502 vs 302. A 502 Bad Gateway from the proxy meant it matched the route correctly and the upstream wasn’t listening — proxy healthy, app unreachable. A 302 to /login meant success. Reading the difference saved chasing the wrong layer.
8. Skills demonstrated
- Identity and access management — deploying an IdP, enrolling MFA, group-based authorisation.
- OAuth2 / OIDC — the authorisation code flow, confidential vs public clients, redirect URI binding, scopes, claims, and signing keys.
- Choosing the right integration — OIDC vs forward-auth, and recognising that API clients can’t do interactive SSO.
- Reverse proxy composition — adding services to an existing wildcard-certificate setup with no new certs or DNS.
- Docker Compose overrides — extending vendor-supplied compose files without forking them.
- Config precedence debugging — env vars vs files, and knowing where a setting is actually coming from.
The architectural through-line: authentication belongs in one place.

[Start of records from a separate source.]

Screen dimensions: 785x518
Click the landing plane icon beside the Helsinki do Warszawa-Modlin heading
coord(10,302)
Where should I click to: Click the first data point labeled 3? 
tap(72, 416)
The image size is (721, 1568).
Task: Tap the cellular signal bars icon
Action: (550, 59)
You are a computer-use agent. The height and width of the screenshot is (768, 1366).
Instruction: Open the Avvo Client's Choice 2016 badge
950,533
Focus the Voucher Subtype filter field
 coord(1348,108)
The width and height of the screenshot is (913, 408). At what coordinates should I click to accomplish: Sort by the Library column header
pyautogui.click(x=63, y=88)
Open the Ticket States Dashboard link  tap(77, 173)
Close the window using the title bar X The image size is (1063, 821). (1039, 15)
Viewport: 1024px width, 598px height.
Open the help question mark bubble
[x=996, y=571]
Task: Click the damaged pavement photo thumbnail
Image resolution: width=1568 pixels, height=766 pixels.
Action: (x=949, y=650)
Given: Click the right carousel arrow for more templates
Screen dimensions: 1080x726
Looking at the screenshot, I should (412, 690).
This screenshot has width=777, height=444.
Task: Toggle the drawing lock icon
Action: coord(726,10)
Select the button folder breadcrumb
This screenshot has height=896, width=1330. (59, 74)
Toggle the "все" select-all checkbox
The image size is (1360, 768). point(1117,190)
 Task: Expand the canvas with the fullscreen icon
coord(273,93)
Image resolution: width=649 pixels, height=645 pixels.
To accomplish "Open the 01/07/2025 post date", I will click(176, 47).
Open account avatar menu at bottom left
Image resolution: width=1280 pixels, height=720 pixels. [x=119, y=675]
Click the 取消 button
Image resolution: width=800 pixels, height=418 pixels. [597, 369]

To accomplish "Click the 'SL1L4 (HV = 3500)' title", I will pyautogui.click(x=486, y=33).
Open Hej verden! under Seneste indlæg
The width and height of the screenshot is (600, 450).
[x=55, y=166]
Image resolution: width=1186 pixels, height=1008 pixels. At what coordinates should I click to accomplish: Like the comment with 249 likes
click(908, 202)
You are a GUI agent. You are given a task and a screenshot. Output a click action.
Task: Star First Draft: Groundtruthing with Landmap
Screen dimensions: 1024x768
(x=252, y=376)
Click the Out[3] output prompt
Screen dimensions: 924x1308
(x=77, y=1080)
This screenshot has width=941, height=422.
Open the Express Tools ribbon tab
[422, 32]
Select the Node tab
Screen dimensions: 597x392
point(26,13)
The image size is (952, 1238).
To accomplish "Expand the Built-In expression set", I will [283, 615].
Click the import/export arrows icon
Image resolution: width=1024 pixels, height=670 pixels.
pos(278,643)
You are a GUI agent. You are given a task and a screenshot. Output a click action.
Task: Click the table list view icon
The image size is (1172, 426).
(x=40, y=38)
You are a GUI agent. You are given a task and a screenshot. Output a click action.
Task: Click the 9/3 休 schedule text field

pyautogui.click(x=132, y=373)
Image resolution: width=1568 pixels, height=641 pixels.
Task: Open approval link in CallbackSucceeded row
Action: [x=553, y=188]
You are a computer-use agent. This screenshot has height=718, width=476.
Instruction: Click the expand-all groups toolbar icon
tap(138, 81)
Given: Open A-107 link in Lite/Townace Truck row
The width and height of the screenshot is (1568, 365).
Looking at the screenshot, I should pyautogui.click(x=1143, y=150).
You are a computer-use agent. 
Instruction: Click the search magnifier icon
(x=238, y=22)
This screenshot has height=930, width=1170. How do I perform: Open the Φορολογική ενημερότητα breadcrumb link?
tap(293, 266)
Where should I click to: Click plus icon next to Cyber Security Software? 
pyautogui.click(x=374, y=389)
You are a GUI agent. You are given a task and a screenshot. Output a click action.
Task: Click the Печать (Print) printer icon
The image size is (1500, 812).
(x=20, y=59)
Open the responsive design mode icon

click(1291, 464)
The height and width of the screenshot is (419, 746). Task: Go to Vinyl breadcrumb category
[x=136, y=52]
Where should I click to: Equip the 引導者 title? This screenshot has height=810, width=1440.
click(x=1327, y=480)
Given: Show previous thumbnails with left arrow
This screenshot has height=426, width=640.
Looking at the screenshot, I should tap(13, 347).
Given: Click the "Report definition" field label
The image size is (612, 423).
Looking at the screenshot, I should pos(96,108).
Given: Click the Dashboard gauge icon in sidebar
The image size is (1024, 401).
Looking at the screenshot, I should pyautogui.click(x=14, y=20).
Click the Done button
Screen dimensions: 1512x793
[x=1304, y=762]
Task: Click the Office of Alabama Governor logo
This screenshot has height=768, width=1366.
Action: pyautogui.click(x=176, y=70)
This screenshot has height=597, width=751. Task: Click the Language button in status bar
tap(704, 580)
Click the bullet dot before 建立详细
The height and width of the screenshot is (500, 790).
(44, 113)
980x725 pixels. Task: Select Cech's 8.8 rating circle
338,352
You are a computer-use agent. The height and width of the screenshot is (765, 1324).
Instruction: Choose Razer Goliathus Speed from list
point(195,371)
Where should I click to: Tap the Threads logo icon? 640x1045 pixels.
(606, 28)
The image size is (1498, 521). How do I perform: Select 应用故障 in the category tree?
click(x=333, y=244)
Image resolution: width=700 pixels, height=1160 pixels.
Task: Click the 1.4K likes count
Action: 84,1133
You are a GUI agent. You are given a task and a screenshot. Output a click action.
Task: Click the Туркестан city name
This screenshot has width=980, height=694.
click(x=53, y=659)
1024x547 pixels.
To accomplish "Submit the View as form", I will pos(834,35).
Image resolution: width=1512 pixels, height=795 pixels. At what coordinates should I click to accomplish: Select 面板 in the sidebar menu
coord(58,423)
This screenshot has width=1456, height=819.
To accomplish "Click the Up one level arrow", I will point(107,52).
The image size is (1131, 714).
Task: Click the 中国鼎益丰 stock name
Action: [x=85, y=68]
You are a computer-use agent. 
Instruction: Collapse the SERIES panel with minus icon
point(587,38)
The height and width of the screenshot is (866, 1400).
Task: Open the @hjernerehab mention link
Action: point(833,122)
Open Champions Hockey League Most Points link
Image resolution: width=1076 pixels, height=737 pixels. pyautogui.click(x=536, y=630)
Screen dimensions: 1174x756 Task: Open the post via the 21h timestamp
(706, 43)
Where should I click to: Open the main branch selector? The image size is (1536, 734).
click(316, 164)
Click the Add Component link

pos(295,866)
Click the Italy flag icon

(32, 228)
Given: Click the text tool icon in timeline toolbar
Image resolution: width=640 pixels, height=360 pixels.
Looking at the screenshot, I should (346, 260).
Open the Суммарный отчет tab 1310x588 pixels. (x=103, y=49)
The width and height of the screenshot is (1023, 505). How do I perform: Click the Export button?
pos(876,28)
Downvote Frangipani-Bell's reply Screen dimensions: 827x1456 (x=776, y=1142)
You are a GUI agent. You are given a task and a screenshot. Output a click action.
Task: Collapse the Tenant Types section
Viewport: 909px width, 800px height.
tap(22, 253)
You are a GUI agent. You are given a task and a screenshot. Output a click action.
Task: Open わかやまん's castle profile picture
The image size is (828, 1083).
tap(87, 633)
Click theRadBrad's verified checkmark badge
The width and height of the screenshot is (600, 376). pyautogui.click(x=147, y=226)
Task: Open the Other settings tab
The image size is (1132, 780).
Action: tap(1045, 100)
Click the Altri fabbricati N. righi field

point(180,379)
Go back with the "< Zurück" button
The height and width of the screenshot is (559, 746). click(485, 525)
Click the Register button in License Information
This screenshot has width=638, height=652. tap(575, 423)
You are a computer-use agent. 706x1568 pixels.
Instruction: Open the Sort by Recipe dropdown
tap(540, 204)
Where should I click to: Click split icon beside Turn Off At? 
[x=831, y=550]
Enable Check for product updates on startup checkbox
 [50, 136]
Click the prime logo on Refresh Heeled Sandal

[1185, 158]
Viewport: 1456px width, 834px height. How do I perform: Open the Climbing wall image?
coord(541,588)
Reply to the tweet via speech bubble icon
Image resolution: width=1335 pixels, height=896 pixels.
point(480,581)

Every service that implements its own login is another place to get it wrong, another password to rotate, another MFA toggle to forget. Centralising identity doesn’t just save time — it means security improvements apply everywhere at once.
Next: an LDAP or RADIUS outpost, bringing the firewall’s own admin login into the same identity source — so even the network gear authenticates against it.